====== DATA FOR THIS EXERCISE
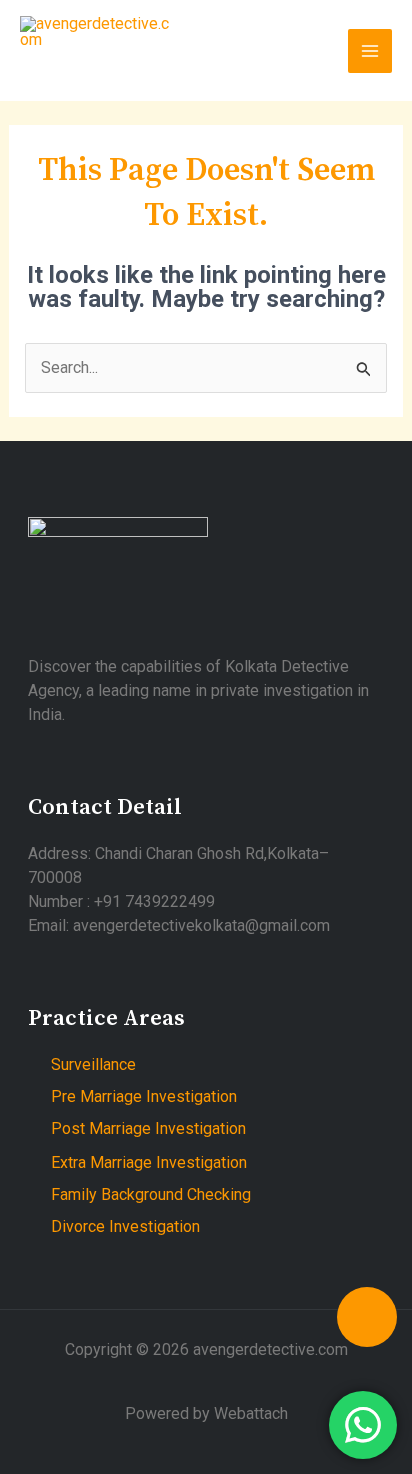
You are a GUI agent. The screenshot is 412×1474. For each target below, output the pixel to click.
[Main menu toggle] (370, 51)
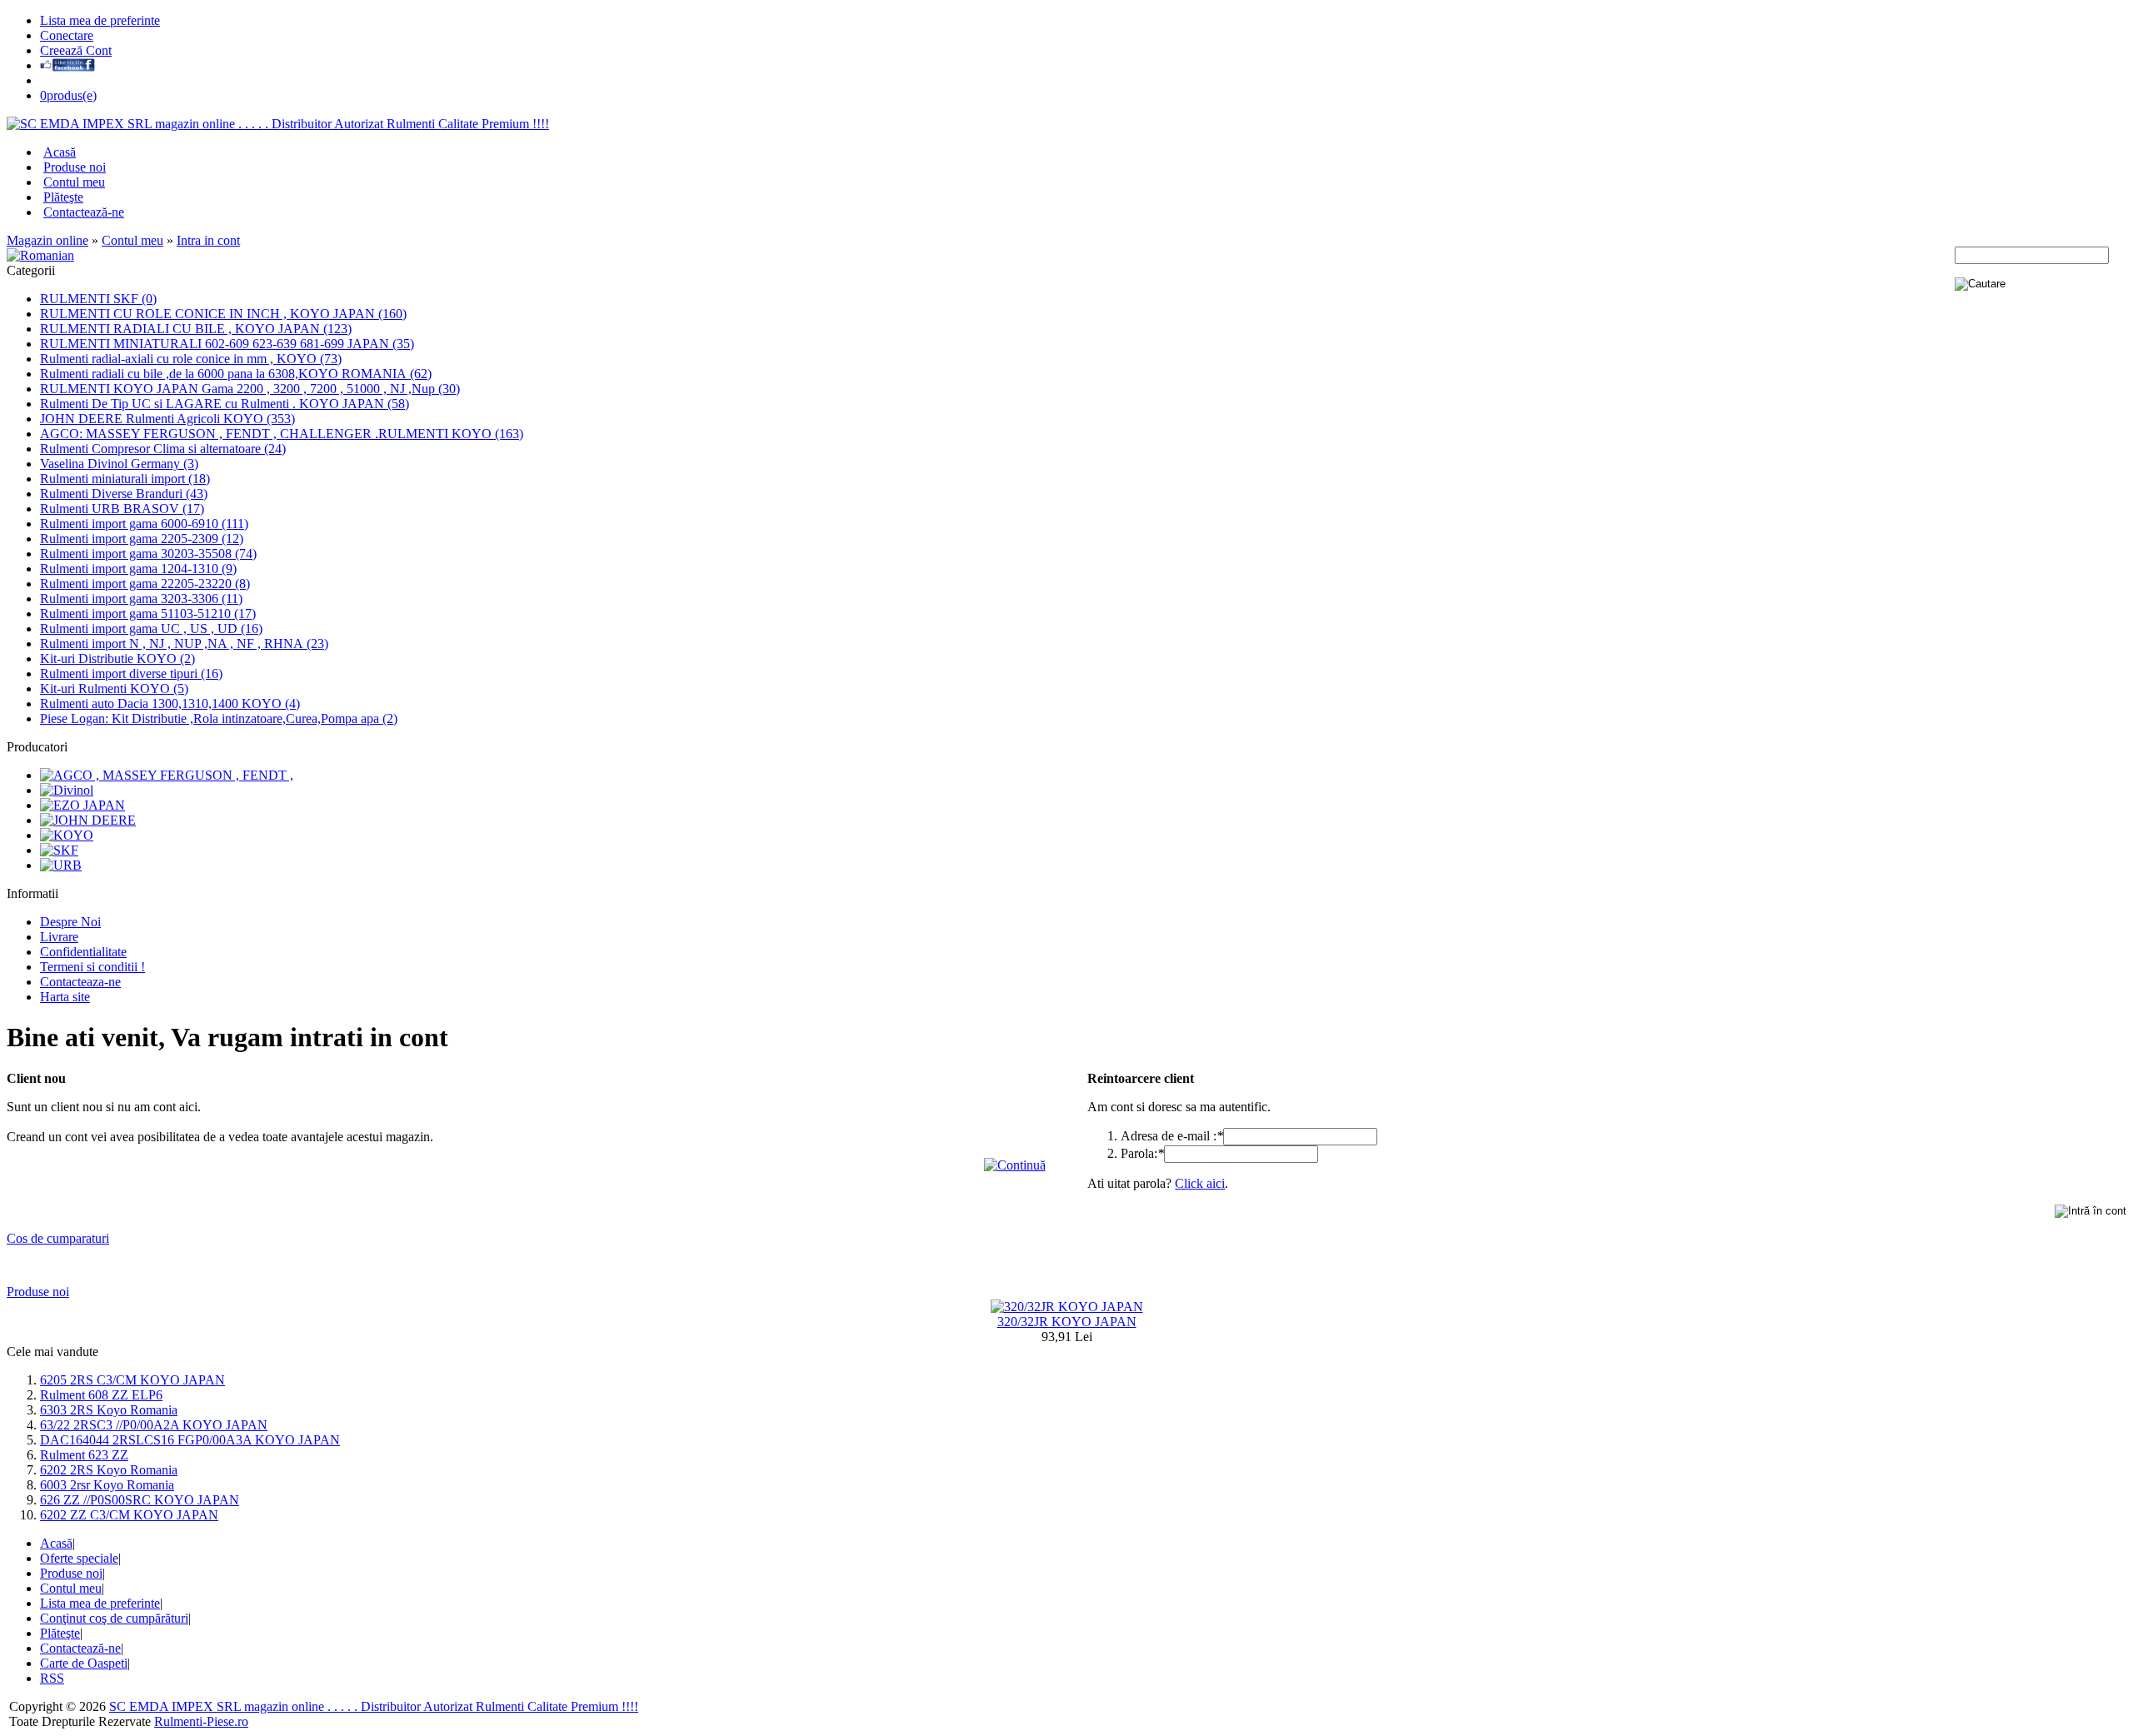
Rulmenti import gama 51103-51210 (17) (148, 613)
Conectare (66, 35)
============
====== DATA FOR THIS EXERCISE
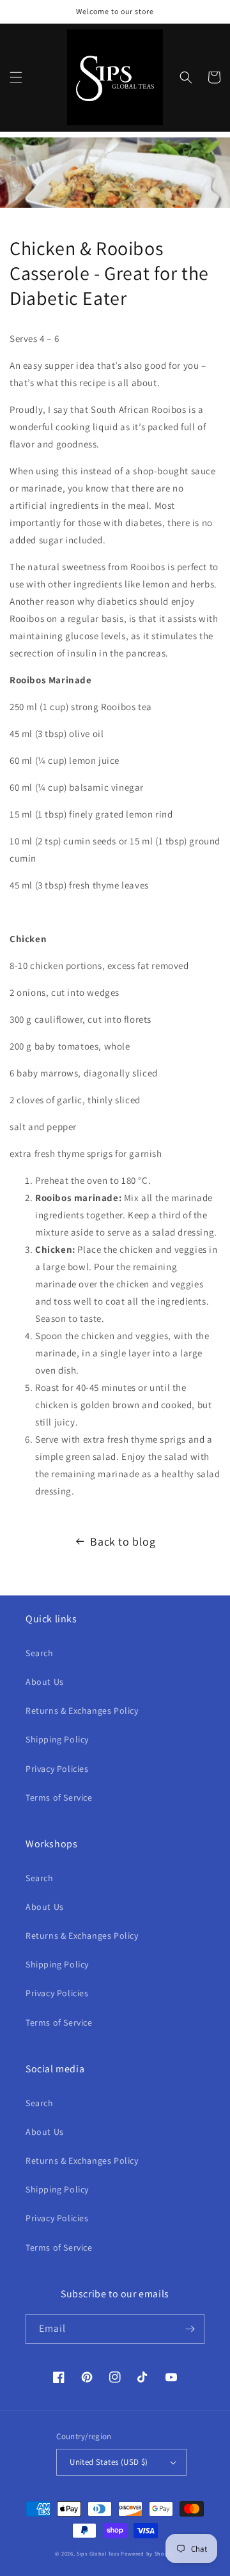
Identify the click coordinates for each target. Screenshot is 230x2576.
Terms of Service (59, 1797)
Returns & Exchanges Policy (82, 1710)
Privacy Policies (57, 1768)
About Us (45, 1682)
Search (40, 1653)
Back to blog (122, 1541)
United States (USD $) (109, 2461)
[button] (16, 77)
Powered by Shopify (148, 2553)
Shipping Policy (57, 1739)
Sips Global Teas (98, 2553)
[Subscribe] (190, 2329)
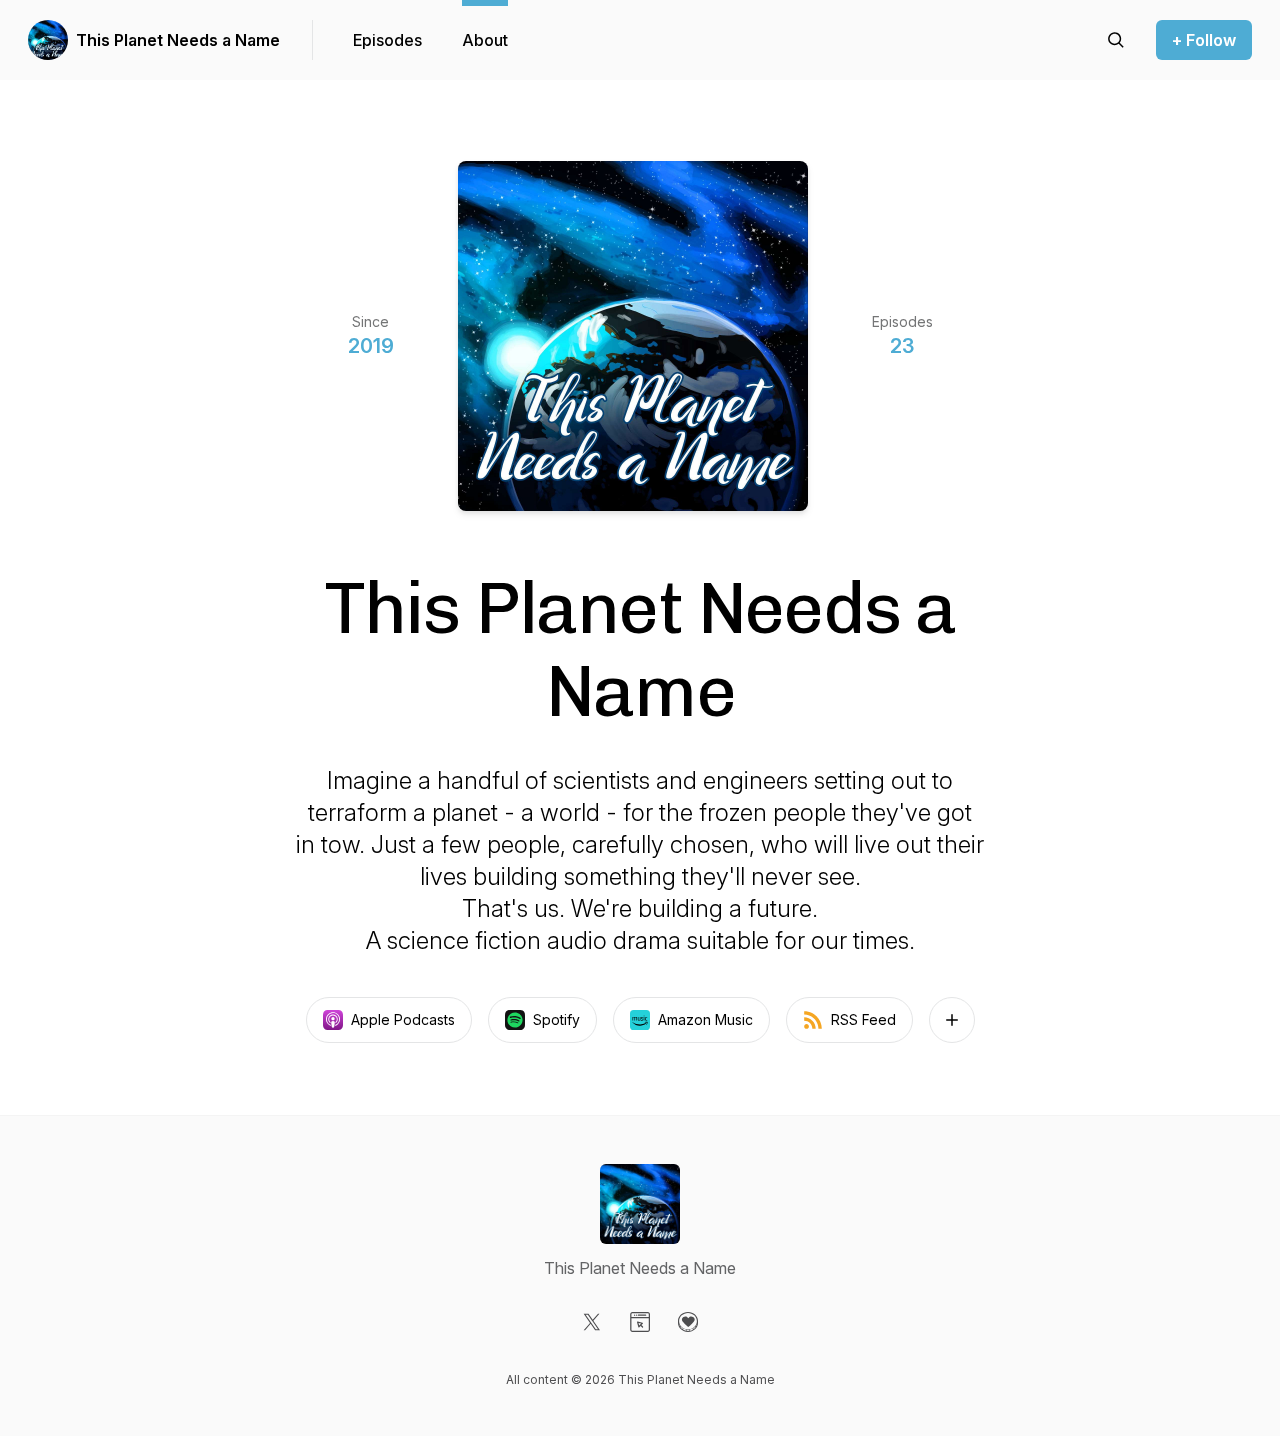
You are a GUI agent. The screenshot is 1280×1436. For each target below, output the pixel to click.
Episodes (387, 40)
============
EXERCISE AIM.
Look above for the line with "Back to blog (122, 1541)", then give again exactly every line from there through the line with "Episodes (387, 40)", skipping the pictures.

ANSWER FOR THIS EXERCISE.
Back to blog (122, 1541)
United States (USD $) (109, 2461)
[button] (16, 77)
Powered by Shopify (148, 2553)
Shipping Policy (57, 1739)
Sips Global Teas (98, 2553)
[Subscribe] (190, 2329)
You are a GUI agent. The screenshot is 1280×1436. For each target below, output the pixel to click.
Episodes (387, 40)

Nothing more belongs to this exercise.